3)Finally, during my tests, using parfor was actually slower than using the standard for loop. I beleive this is because each individual loop is a relatively short operation in this instance, and the overhead associated with designating parallel jobs and managing the cluster workers outweighs the gains from parallel processing. This may not be the case if you are on a large computer cluster, but on my single (4-core) machine, parfor only resulted in slow-down. I would recommend testing each case for yourself,with your actual working code, after you have made the recommended changes above if you care to.

SUPPLIED MATERIAL ::
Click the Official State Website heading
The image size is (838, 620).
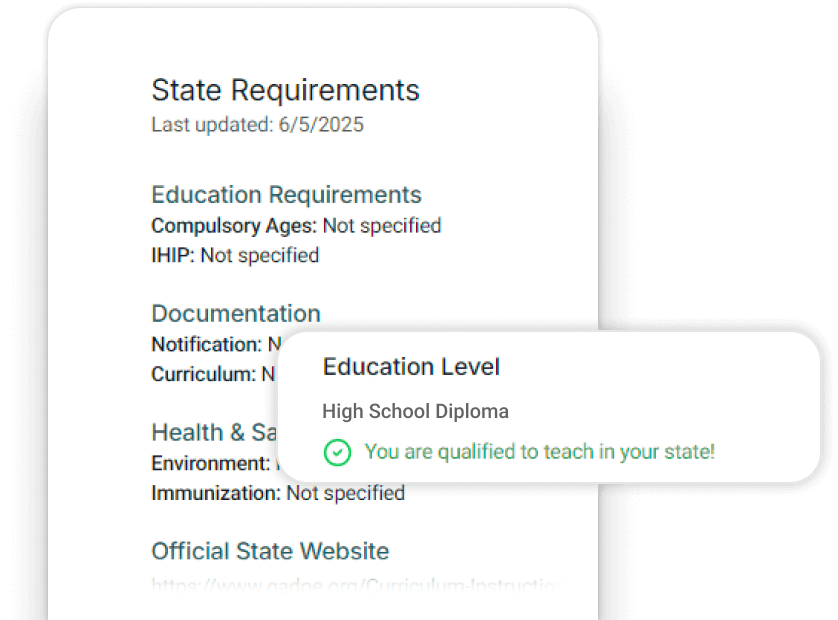[270, 551]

EXERCISE PROMPT :: Copy the whole text about parfor running slower than a standard for loop word for word, keeping its spelling and spacing unchanged.

OUTPUT BELOW ::
3)Finally, during my tests, using parfor was actually slower than using the standard for loop. I beleive this is because each individual loop is a relatively short operation in this instance, and the overhead associated with designating parallel jobs and managing the cluster workers outweighs the gains from parallel processing. This may not be the case if you are on a large computer cluster, but on my single (4-core) machine, parfor only resulted in slow-down. I would recommend testing each case for yourself,with your actual working code, after you have made the recommended changes above if you care to.